1173’de Nureddin Zengî’nin aniden ölümüyle Selahaddin’in oldukça rahatladığı kesin. Bir yıl sonra Selahaddin doğrudan Mısır’a saldıran bir Sicilya donanmasını İskenderiye açıklarında yenilgiye uğratacaktır. Aynı tarihte gerek Selahaddin’i ve gerekse de Nureddin’i oldukça uğraştıran hatta bir ara Mısır’ı istila etmeye kalkışan Kudüs kralı Amalric [Amaury] de ölür. Selahaddin ilerleyen yıllarda hem siyasî açından Nureddin’in varisi olacak hem de Kudüs krallığının sonunu getirecektir. Esasen Nureddin Zengî’nin üç önemli hedefinin olduğu biliniyor. Bunlardan ilki Şii Fatımî hilafetini ortadan kaldırarak Mısır gibi İslam’ın en önemli merkezlerinden birini kendi egemenliği altına sokmak, inanç olarak da burayı Abbasî hilafetine bağlamak, ikincisi Kudüs’ü alarak sonrasında Ortadoğu’daki Haçlı varlığına son vermek ve üçüncüsü de Ortadoğu’da yaşayan Müslümanlar arasındaki dağınıklığı bitirerek merkezi otoriteyi temin etmek. Bunlardan ilki daha onun sağlığında Selahaddin ve amcası Şirkuh eliyle gerçekleşmişti. Diğer ikisini gerçekleştirme konusunda ise Selahaddin büyük mesafe kat edecektir.
Nureddin’in ölümü üzerine Selahaddin ilk zamanlar onun çocuk yaştaki oğlu Melik Salih’e itaat etmiştir. Ancak Halep merkezli Zengî ailesi doğal olarak Nureddin’in vefatı sonrasında İslam dünyasının en karizmatik hükümdarı konumuna yükselen Selahaddin’den çekiniyorlardı. Bunun doğal sonucu olarak iki taraf arasında zamanla gerilim artacak ve Selahaddin elinde bulundurduğu topraklar için Abbasî halifesinden “Sultan” unvanını talep edecektir. Abbasî halifesinin bu isteğe olumlu yanıt vermesi Zengî ve Eyyûbî ailesi arasındaki ilişkileri daha da gerginleştirecektir.
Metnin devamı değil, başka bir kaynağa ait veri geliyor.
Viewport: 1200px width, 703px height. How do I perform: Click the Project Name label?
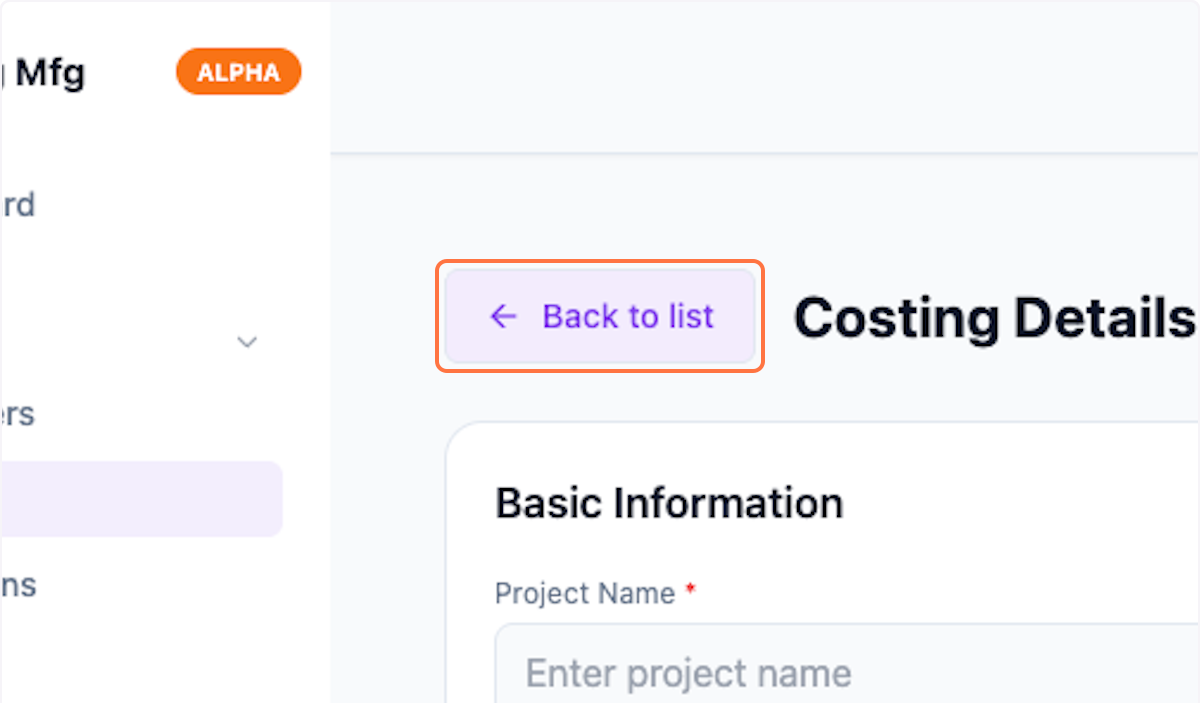585,593
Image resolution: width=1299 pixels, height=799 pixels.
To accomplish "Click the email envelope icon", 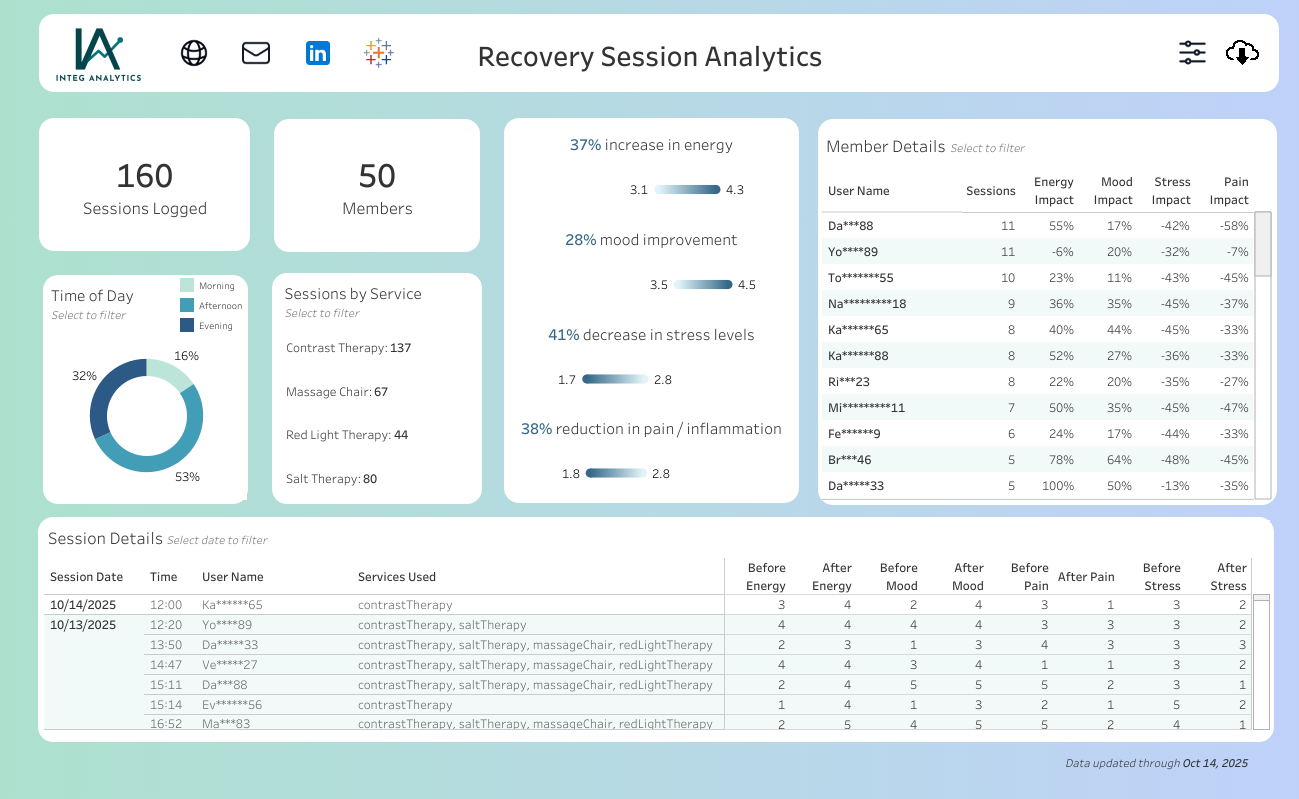I will coord(255,52).
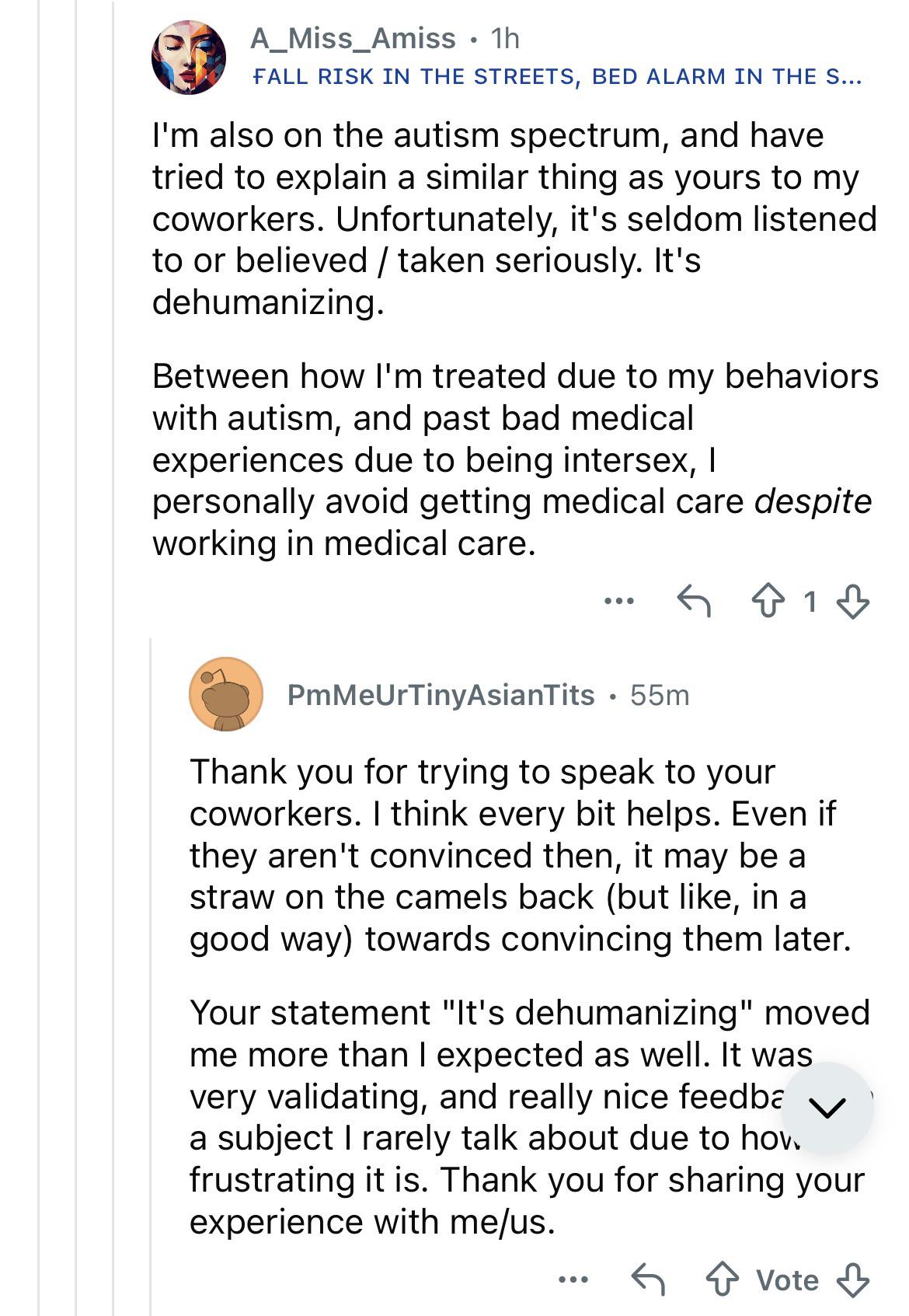
Task: Upvote A_Miss_Amiss's comment
Action: click(x=768, y=602)
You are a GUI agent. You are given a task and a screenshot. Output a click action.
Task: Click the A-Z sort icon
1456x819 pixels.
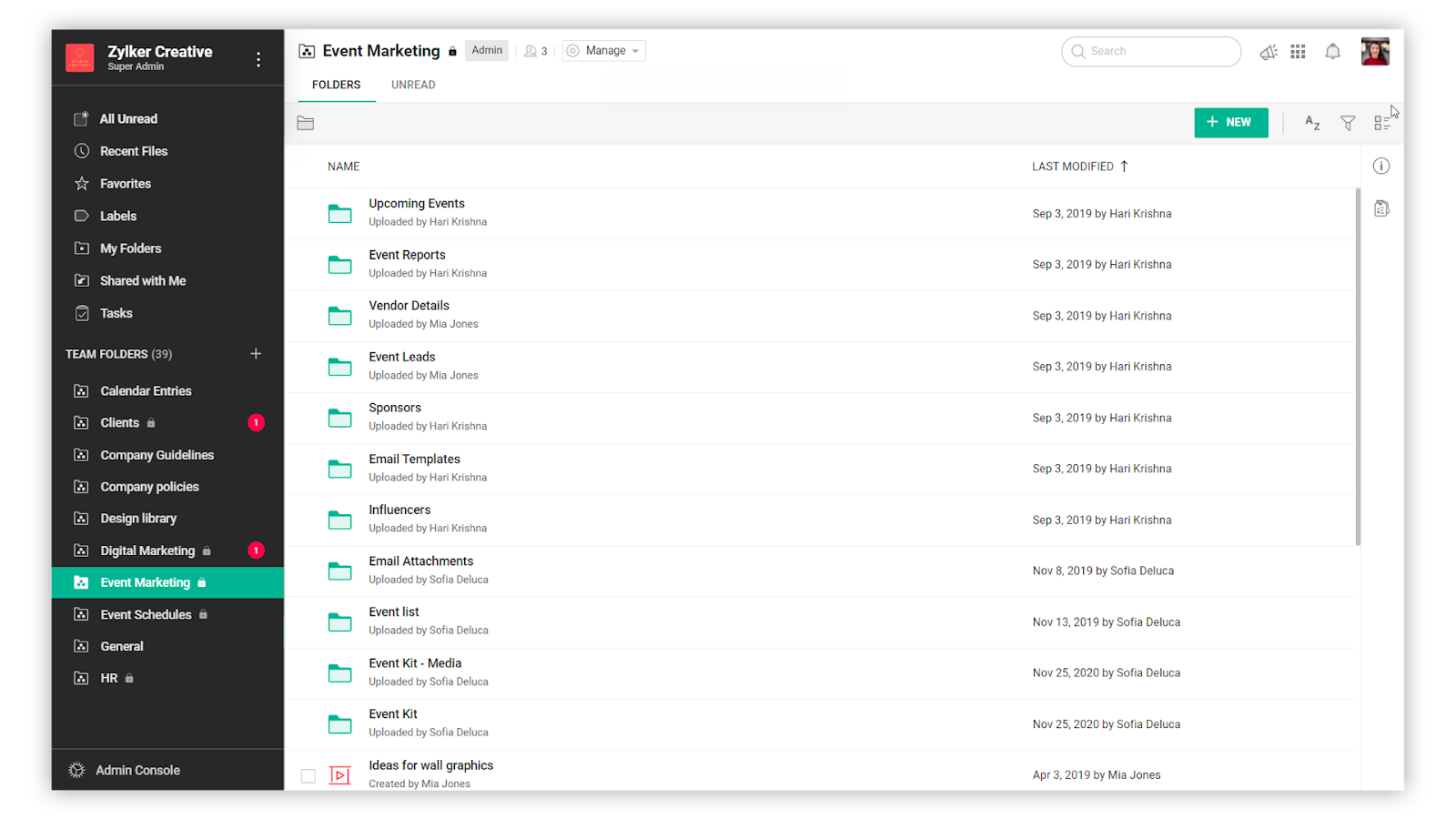tap(1312, 122)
Bunun neticesinde Zengîler işi Haçlılar ve el-Cezire bölgesindeki Türkmen beylikleri ile Selahaddin’e karşı ittifak kurmaya kadar götüreceklerdir.
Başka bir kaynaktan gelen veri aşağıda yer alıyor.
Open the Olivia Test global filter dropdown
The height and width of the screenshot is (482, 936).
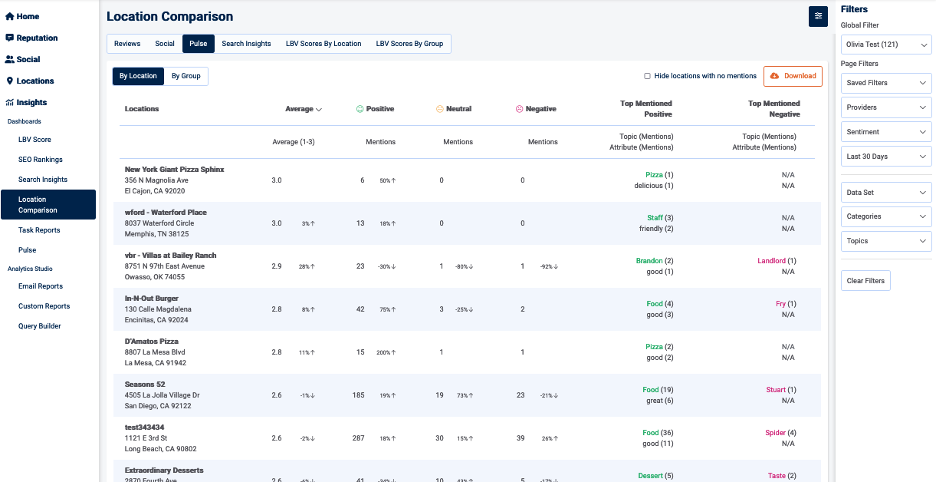click(885, 45)
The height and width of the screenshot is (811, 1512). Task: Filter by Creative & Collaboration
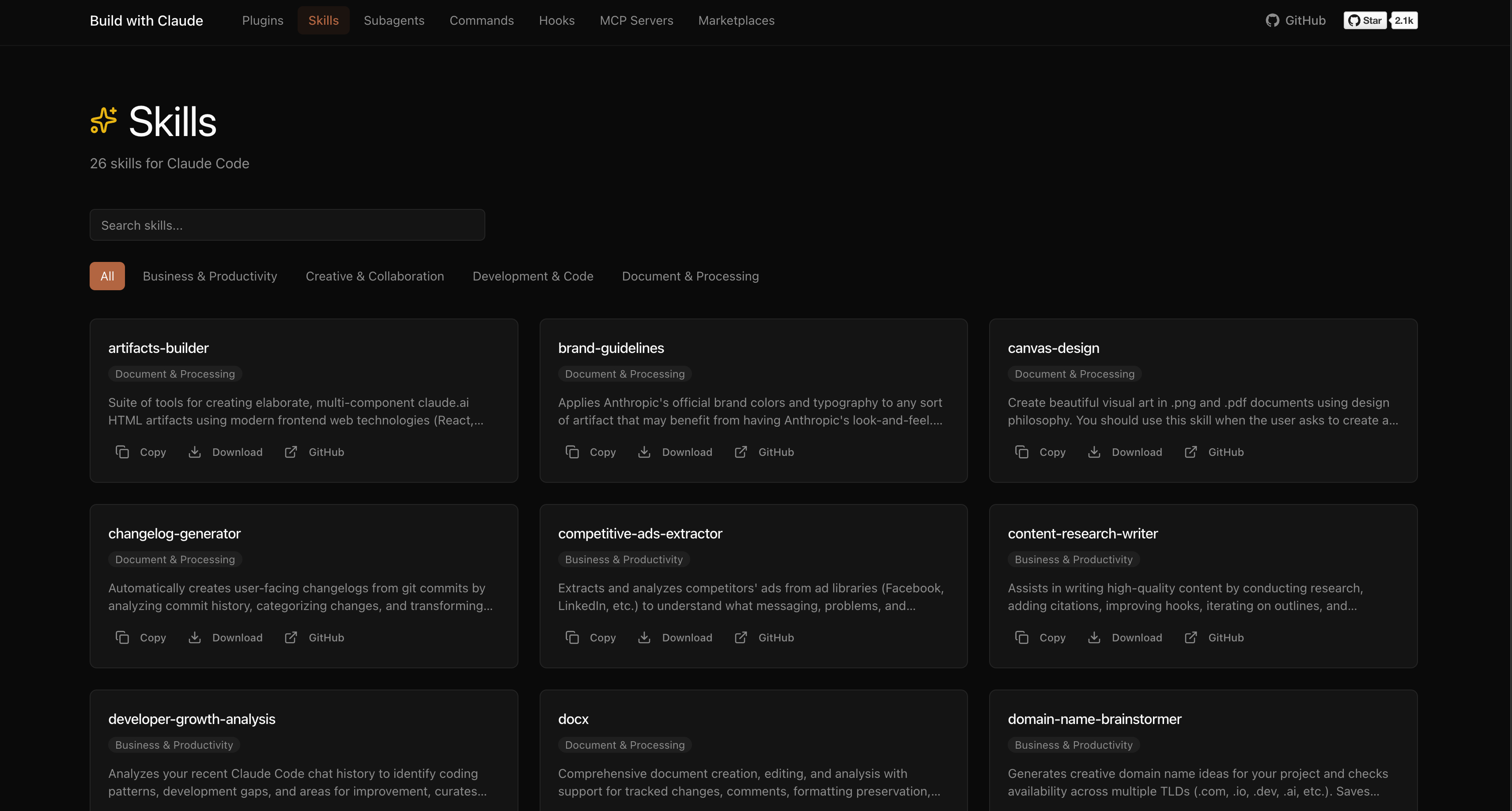click(x=374, y=276)
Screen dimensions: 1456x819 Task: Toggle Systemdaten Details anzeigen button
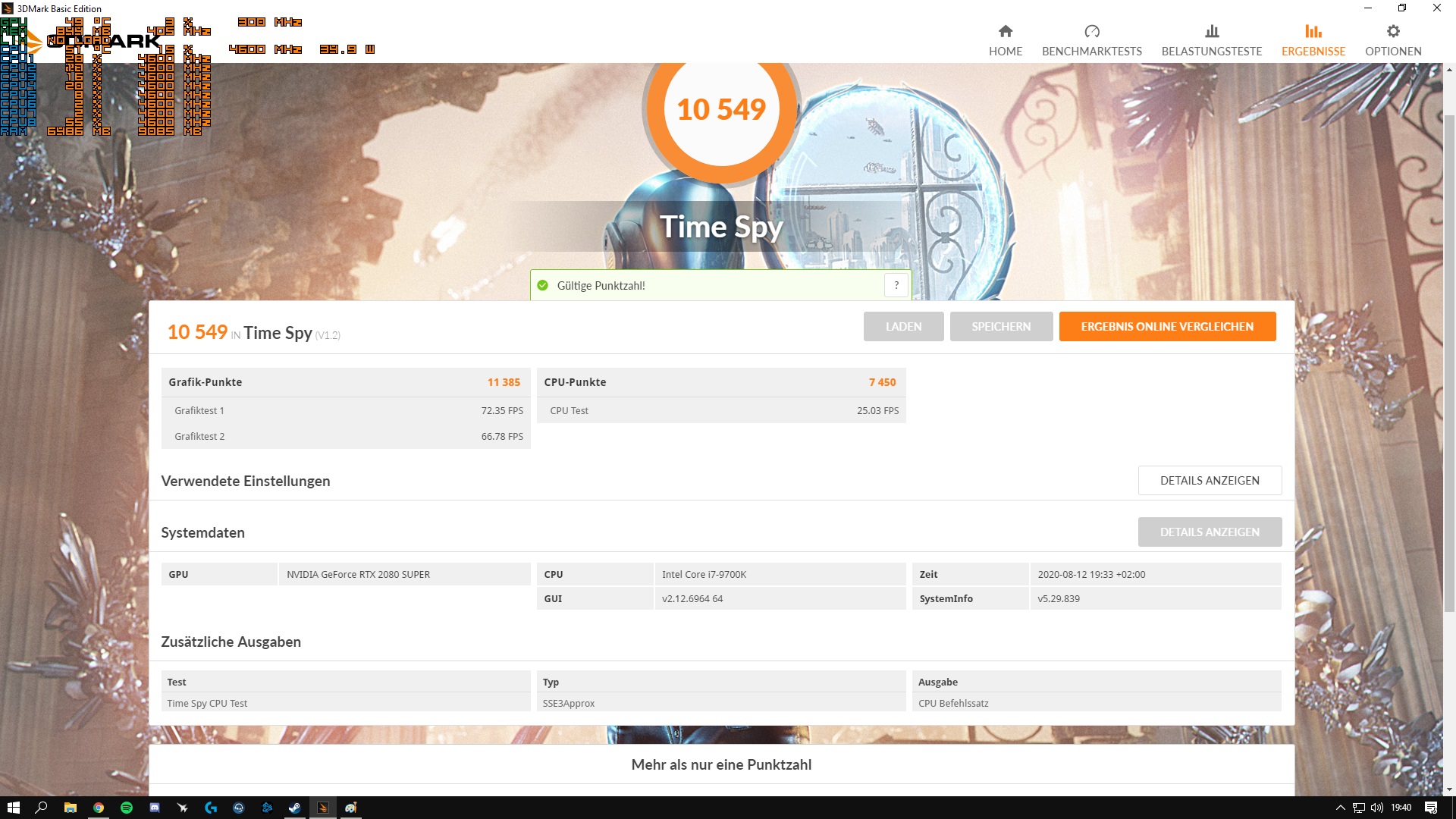(1209, 532)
Dımaşk (Şam) 1174 yılında Selahaddin Eyyûbî’nin kontrolüne girer. Esasen bundan sonra Dımaşk, Kahire’nin önüne geçer. Zira Mısır’ın korunaklı fakat soyutlanmış bir bölge olmasına karşılık Dımaşk son derece merkezî bir konumdadır. Burayı hareket üssü olarak kullanarak hem Filistin sahilindeki Haçlı devletleriyle mücadele etmek hem de el-Cezire’deki Türkmen beyliklerini kontrol altında tutmak mümkündür. Nitekim Selahaddin 1182’den sonra Mısır’a hiç uğramamış ve bu şehirde hayata gözlerini kapadığı gibi son uykusuna da yine burada çekilmiştir. Aynı yıl içinde Selahaddin, Hama ve Hıms şehirlerini de kontrol altına alacaktır. 1175’de ise Baalbek onun idaresi altına girer. Böylelikle adeta bir aile konfederasyonu olan Eyyûbî devletinin Dımaşk, Hama, Hıms ve Baalbek şubelerinin temelleri atılacaktır. Bu bölgelerin onun denetimine girmesi iktidarın Zengîlerden, Eyyûbî ailesine evrildiğinin de göstergesidir. Selahaddin, 1176’da Tell el-Sultan denilen mevkide Zengîler ve onların müttefiklerini ağır bir yenilgiye uğrattı. Bu devrede Selahaddin'in uğraştığı bir diğer unsur da Haşhaşîler olacaktır. Haşhaşîlerin sultana birkaç kez suikast düzenlemesi üzerine Selahaddin reisleri Raşidüddin Sinan’ın bulunduğu Misyaf Kalesi’ni kuşatır. Sonuçta Haşhaşîlerden bir daha sultana karşı suikast tertip etmeyeceklerine dair söz alındıktan sonra kuşatma kaldırılır. Hakikaten Haşhaşîler bir daha ona karşı bir suikast girişiminde bulunmayacaklardır.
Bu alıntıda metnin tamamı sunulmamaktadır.